Padahal, kementerian dan lembaga mempunyai tugas penting dalam mendorong pertumbuhan negara. Sayang kan, jika kementerian dan lembaga harus dikorbankan demi program MBG.
Karena itu, ekonom senior INDEF, Tauhid Ahmad, mengatakan ada sejumlah risiko yang membayangi hadirnya program MBG di 2025. (Sumber: BBC.com).
Kedua, polemik dari sisi sasaran. Ada yang menilai bahwa program MBG untuk mencegah stunting sebagaimana yang digaungkan Prabowo-Gibran pada masa kampanye kurang tepat.
Mestinya, kalau tujuannya ingin menurunkan stunting, maka target penerimanya bukan anak sekolah, melainkan balita di bawah dua tahun dan ibu muda atau yang akan melahirkan.
Sebagai informasi saja, Kementerian Koordinator Bidang Pembangunan Manusia dan Kebudayaan (Kemenko PMK) mengungkapkan, terdapat 36,10 persen atau 5.839.101 balita mengalami masalah gizi berdasarkan hasil pengukuran serentak intervensi stunting per 1 Juli 2024. (Sumber: LIPUTAN6.com).

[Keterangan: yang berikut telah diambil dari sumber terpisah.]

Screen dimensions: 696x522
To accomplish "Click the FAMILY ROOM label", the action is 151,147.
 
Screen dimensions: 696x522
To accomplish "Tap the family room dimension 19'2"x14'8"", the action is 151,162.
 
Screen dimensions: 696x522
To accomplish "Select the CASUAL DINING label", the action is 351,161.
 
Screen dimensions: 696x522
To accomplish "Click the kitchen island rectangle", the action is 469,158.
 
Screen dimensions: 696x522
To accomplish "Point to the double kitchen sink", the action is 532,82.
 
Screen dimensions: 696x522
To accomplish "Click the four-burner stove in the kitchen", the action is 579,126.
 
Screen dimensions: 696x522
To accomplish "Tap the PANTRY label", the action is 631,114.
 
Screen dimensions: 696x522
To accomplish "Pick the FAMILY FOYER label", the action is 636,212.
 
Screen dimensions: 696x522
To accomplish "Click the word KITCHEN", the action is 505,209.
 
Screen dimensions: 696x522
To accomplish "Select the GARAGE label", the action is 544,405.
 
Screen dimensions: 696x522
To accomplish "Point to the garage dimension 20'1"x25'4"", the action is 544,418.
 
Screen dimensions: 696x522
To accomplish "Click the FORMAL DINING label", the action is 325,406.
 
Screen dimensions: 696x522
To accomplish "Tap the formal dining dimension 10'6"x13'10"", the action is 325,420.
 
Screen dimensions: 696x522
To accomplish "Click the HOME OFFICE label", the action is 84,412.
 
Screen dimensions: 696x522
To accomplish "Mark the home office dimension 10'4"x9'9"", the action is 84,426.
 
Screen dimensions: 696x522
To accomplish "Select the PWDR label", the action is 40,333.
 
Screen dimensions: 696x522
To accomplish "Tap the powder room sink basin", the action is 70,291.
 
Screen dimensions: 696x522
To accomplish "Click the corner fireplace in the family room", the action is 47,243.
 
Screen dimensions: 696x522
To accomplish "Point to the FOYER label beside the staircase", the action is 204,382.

Artinya, program MBG harusnya tetap menyasar balita dan ibu hamil, tidak hanya anak-anak usia sekolah, karena kenyataannya masalah gizi masih banyak dialami balita terutama di bawah dua tahun.
Kekhawatiran-kekhawatiran tersebut di atas perlu menjadi perhatian pemerintahan Prabowo-Gibran mendatang, supaya program mulia ini terimplementasi dengan baik.
Optimistis Realisasikan Program MBG
Indonesia menuju usia emasnya pada tahun 2045. Program MBG Prabowo-Gibran bisa menjadi salah satu pendongkrak pertumbuhan ekonomi menuju Indonesia Emas 2045.
Menurut Sri Mulyani, untuk mencapai visi Indonesia Emas 2045, dibutuhkan pertumbuhan ekonomi di kisaran 6-8 persen.
Target tersebut dapat diwujudkan dengan memprioritaskan investasi pada SDM guna memacu produktivitas masyarakat usia muda.
Perbaikan SDM melalui program MBG sudah dipraktikkan oleh negara-negara lain seperti Korea Selatan dan Taiwan.